**The problem:** Within the entries that follow, show each line where the word "will" occurs.

**Records supplied:**
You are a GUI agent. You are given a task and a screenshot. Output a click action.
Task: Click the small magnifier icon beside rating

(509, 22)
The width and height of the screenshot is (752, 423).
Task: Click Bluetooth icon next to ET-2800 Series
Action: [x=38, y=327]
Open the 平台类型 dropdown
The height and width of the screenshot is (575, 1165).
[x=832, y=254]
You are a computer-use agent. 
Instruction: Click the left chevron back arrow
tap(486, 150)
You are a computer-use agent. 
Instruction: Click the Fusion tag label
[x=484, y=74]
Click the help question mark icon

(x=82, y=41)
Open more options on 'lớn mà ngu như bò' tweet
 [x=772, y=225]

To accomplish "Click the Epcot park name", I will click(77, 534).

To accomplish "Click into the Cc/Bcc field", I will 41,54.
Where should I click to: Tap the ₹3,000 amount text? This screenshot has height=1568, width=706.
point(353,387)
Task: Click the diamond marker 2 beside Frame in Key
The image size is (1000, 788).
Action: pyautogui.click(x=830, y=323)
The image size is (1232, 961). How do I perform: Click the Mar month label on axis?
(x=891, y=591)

**Solution to this problem:**
To accomplish "Click the Epcot park name", I will click(77, 534).
To accomplish "Click into the Cc/Bcc field", I will 41,54.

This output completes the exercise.